◆ **What is required**
Excluding pictures, retype the line with "Task: Go to 首頁 in breadcrumb" and each line that follows it to the end of the data below, word for word.

Records from a dataset:
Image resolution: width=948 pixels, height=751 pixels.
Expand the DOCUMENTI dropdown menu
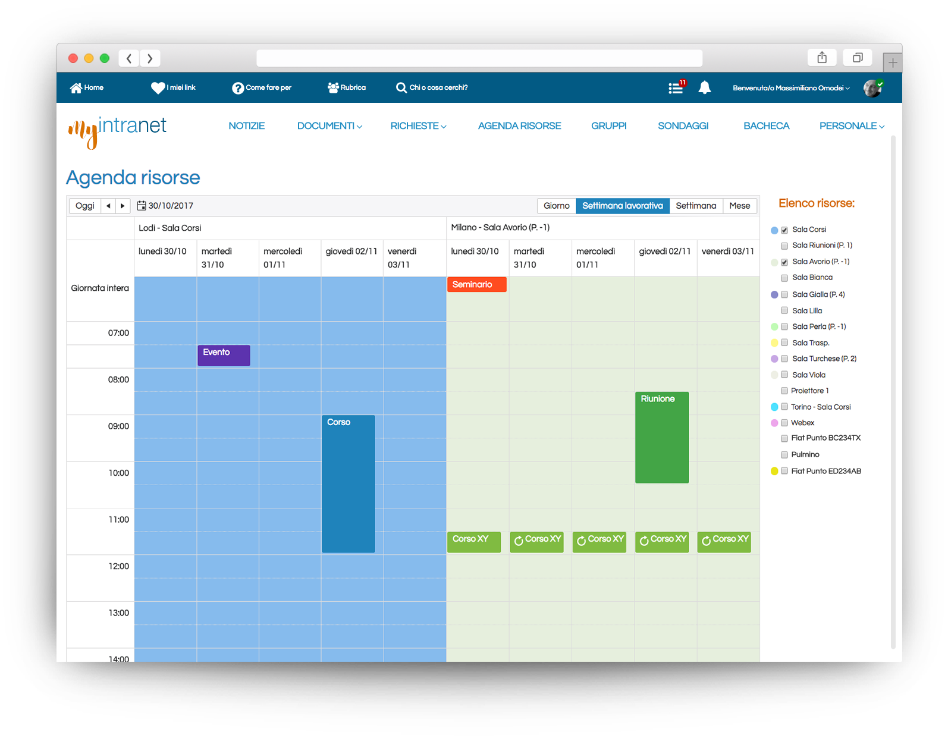tap(329, 126)
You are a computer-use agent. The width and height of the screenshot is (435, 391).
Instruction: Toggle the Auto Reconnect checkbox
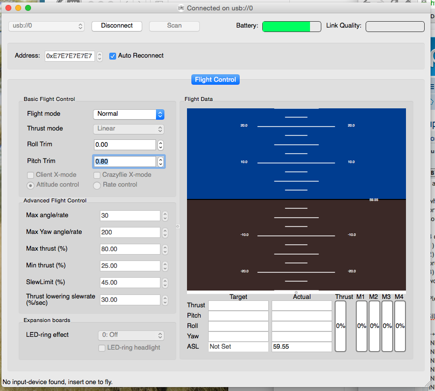pyautogui.click(x=113, y=56)
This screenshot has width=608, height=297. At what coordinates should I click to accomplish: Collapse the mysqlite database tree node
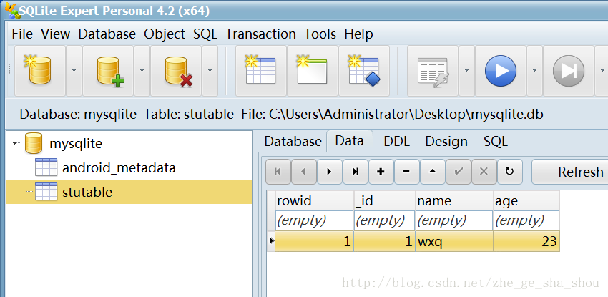coord(15,143)
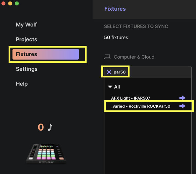Click the All group label
Screen dimensions: 196x174
(117, 87)
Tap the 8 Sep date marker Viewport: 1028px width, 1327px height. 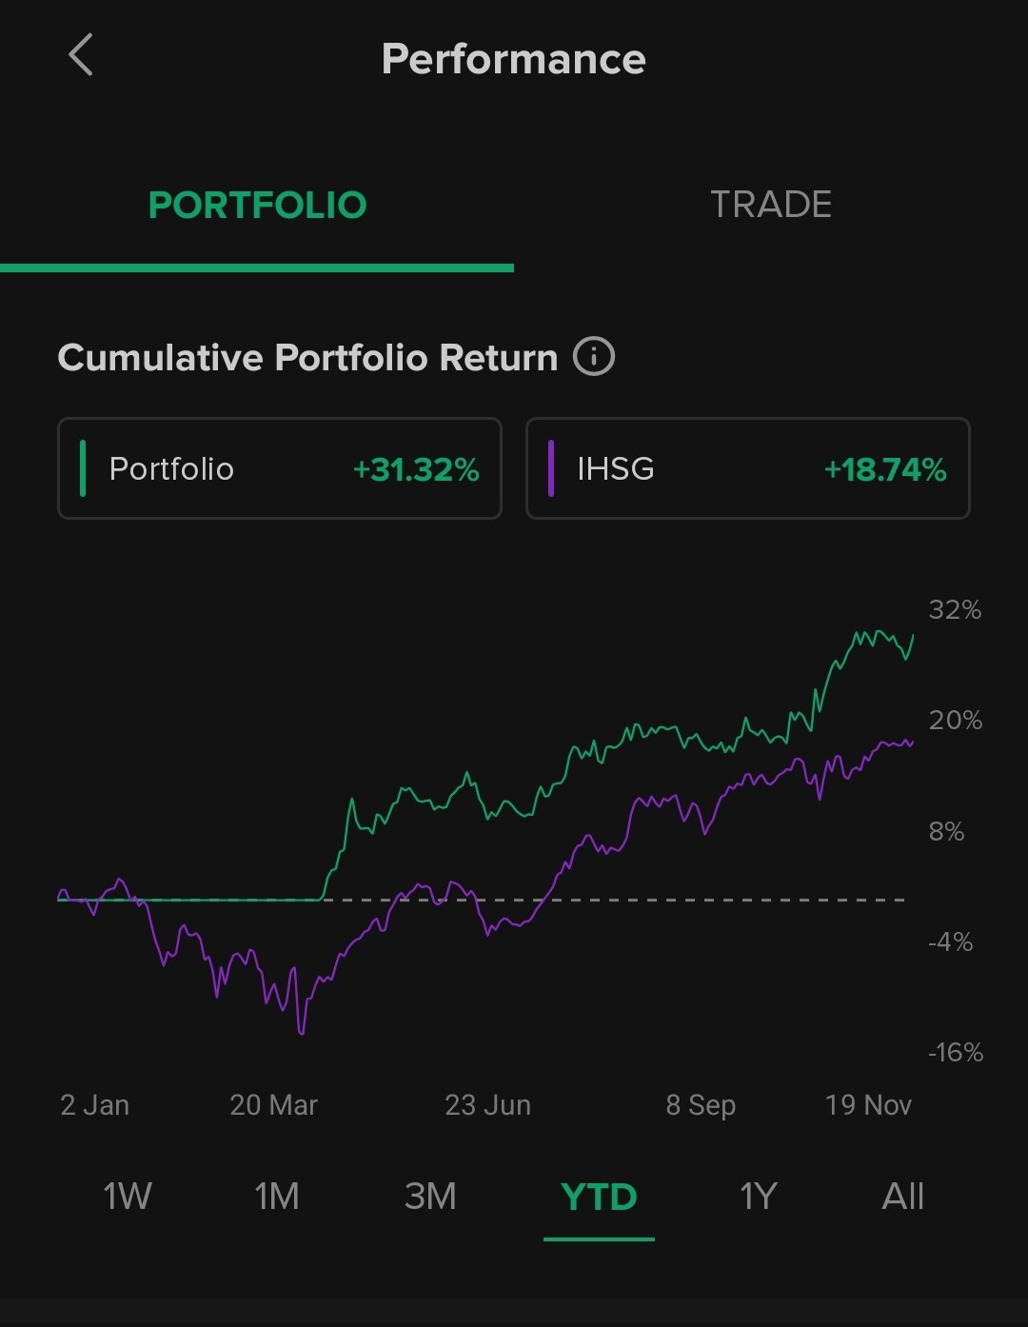701,1105
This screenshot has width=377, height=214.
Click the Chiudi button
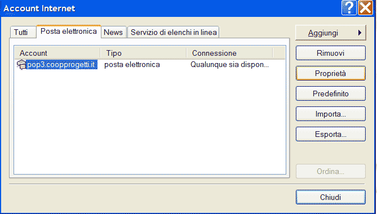331,197
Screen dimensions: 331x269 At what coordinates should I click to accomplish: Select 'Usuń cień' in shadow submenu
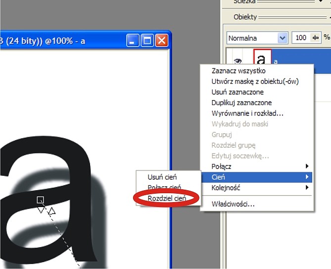coord(162,177)
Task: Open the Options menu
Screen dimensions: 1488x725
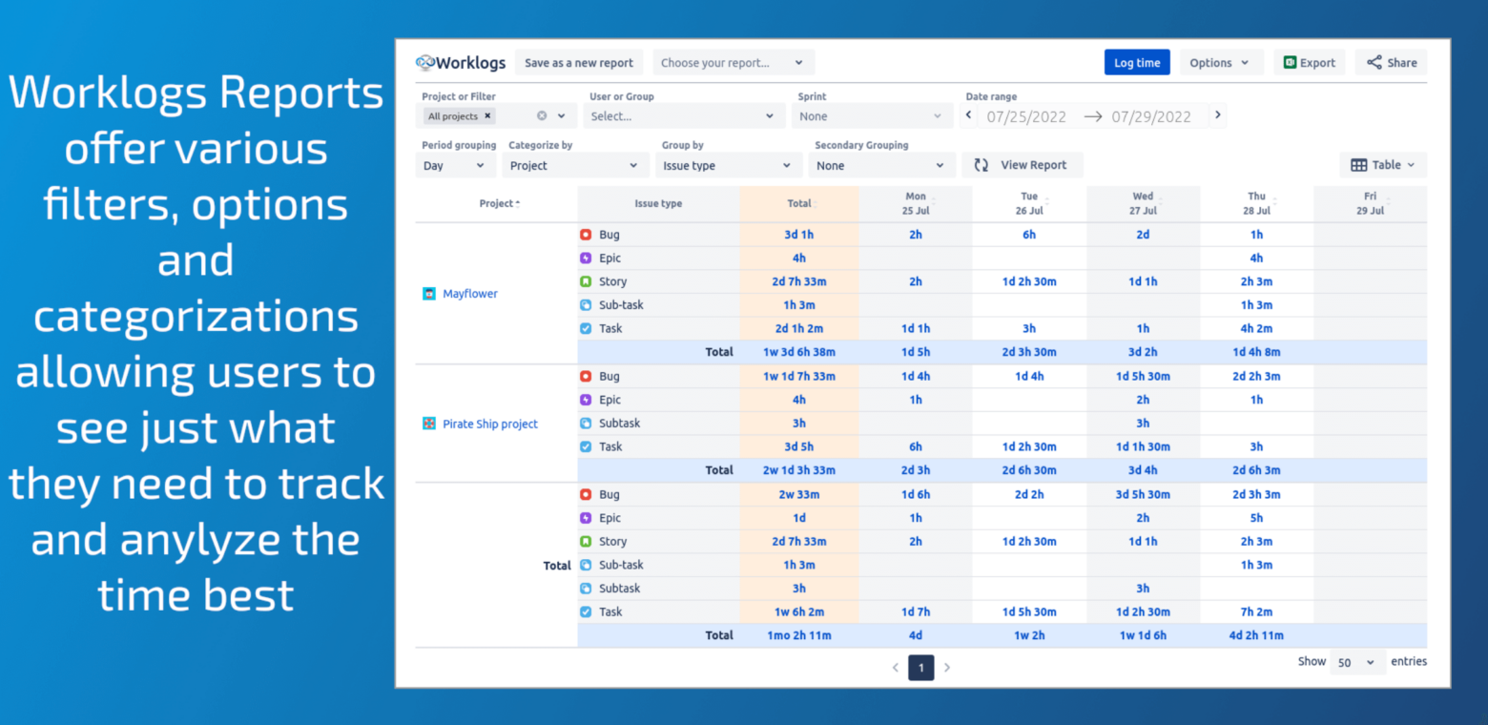Action: [x=1221, y=62]
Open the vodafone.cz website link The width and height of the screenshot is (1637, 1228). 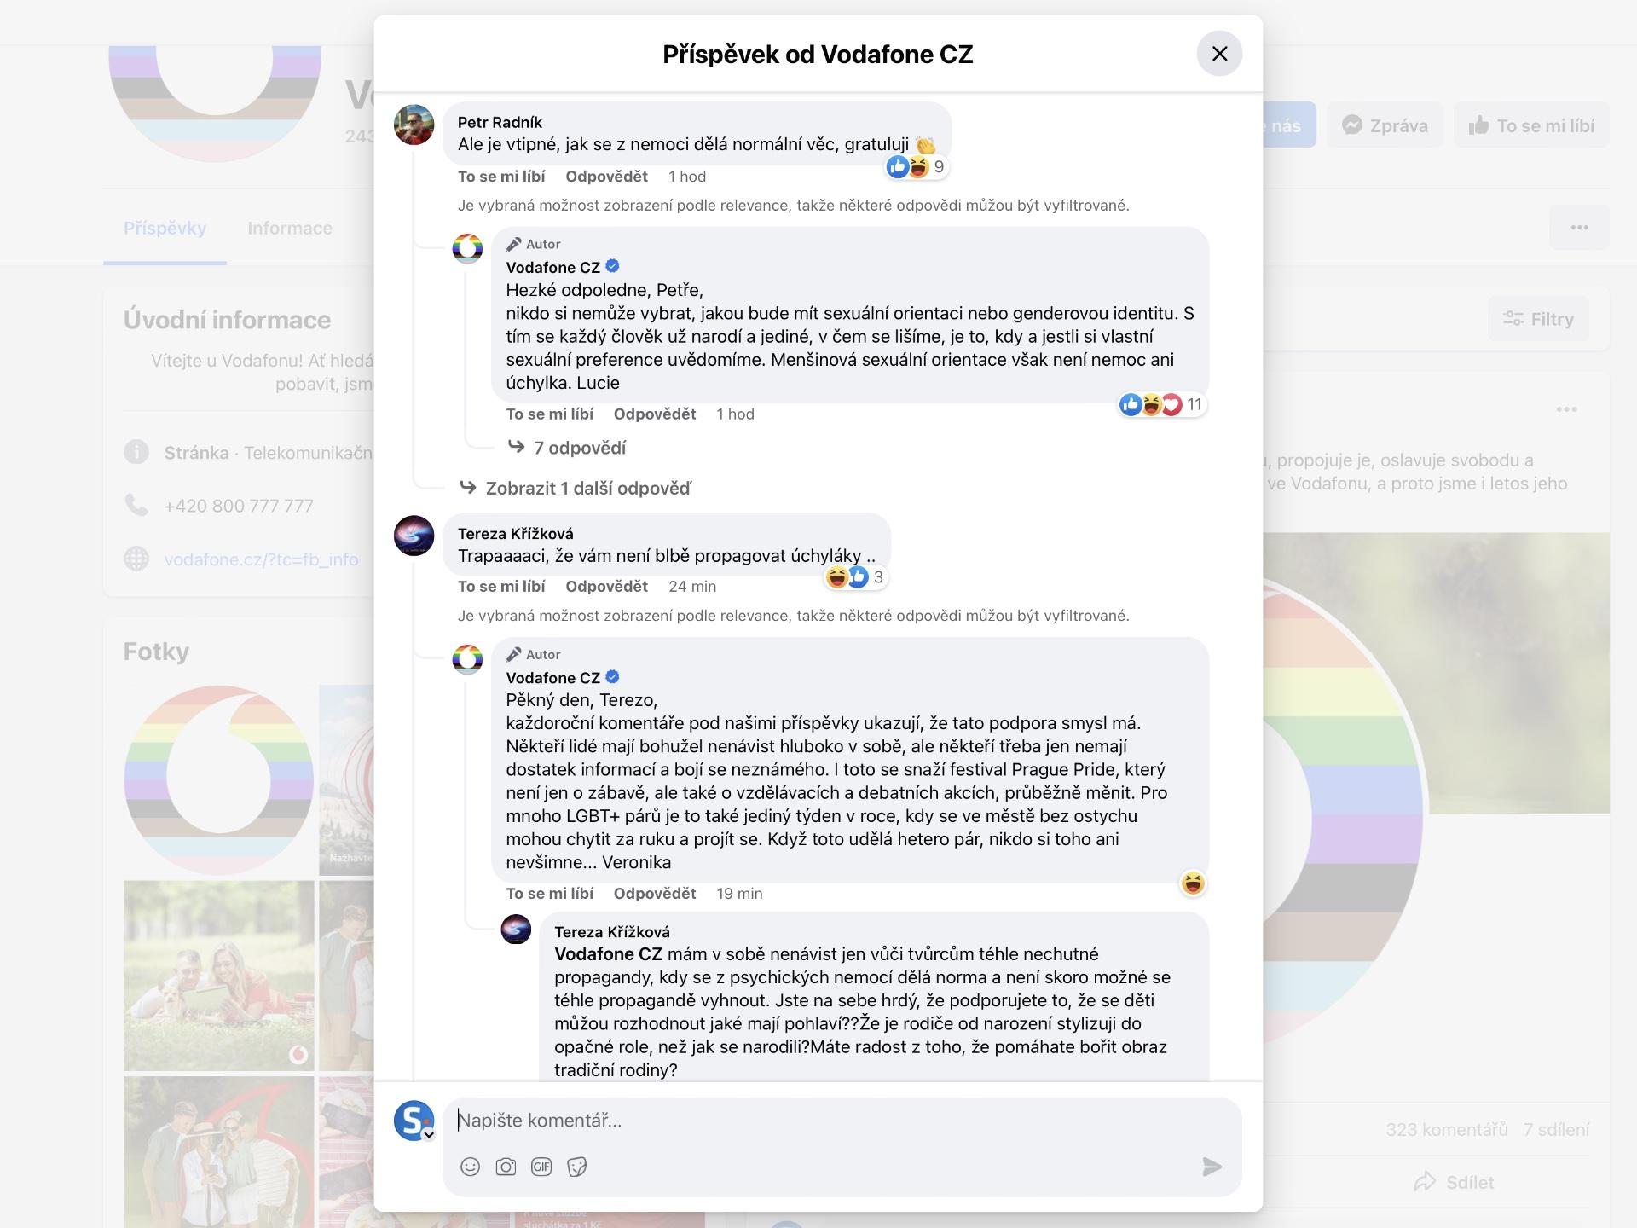(x=261, y=559)
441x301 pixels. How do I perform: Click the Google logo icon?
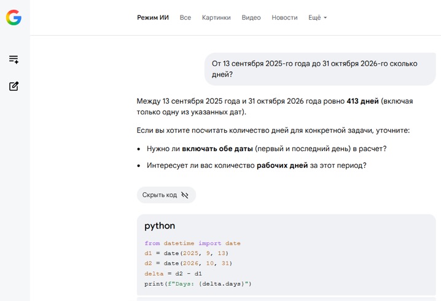(14, 17)
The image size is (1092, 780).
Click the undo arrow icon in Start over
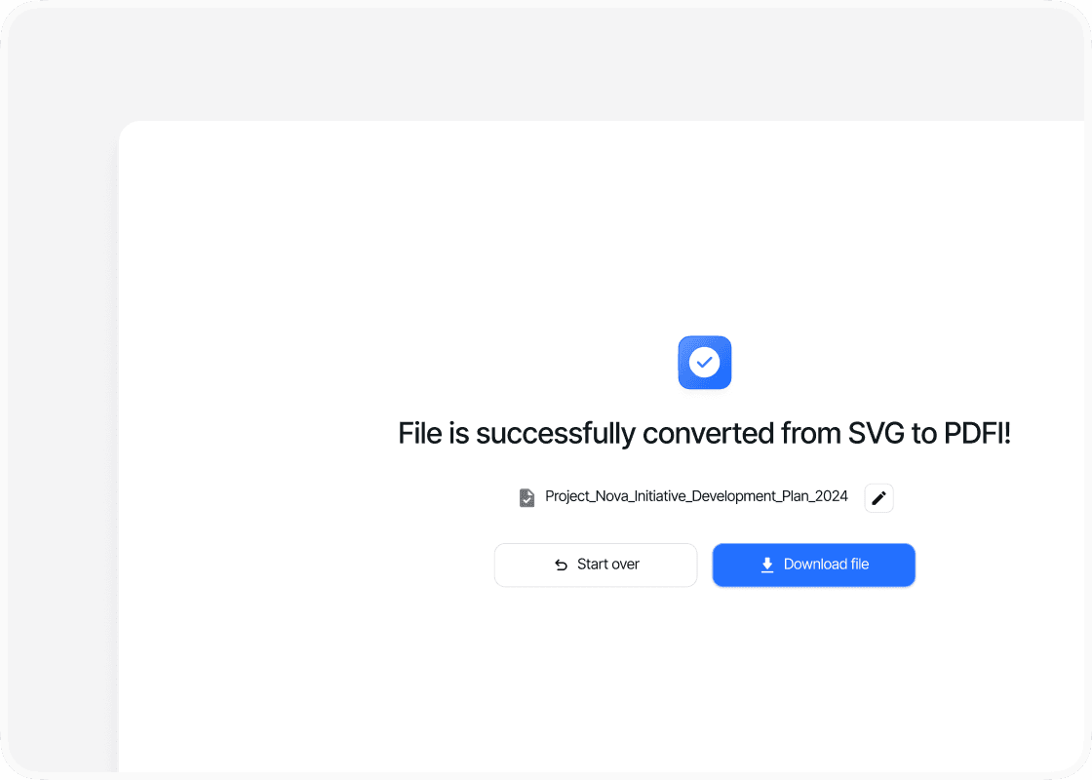pyautogui.click(x=561, y=565)
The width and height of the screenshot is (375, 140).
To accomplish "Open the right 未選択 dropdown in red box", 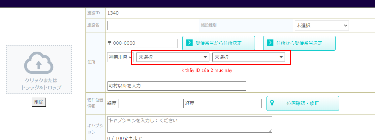I will click(248, 57).
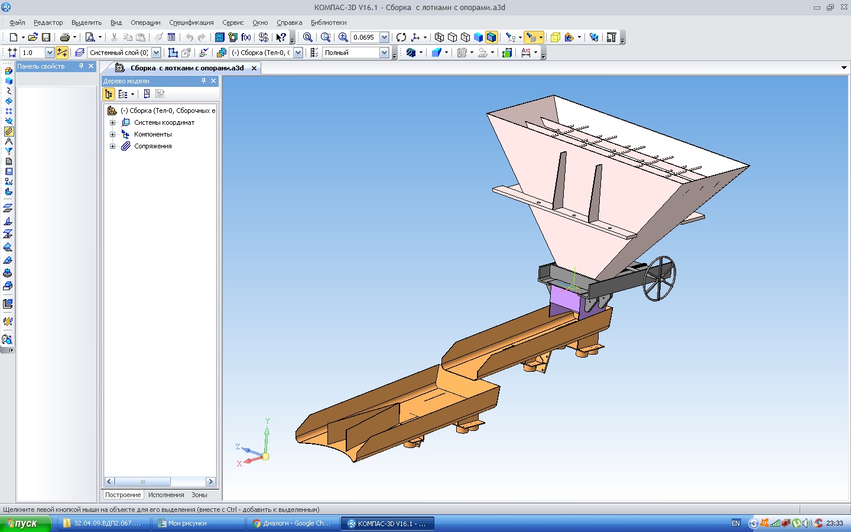The height and width of the screenshot is (532, 851).
Task: Open the variables f(x) tool
Action: 246,37
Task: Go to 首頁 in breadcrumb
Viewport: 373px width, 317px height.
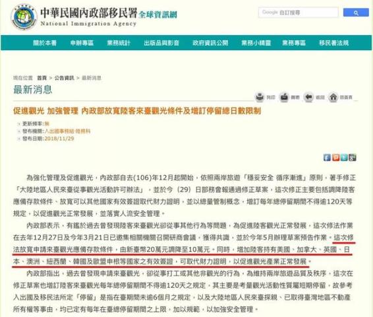Action: tap(42, 78)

◆ **Expected output**
Task: Go to 首頁 in breadcrumb
Viewport: 373px width, 317px height.
Action: tap(42, 78)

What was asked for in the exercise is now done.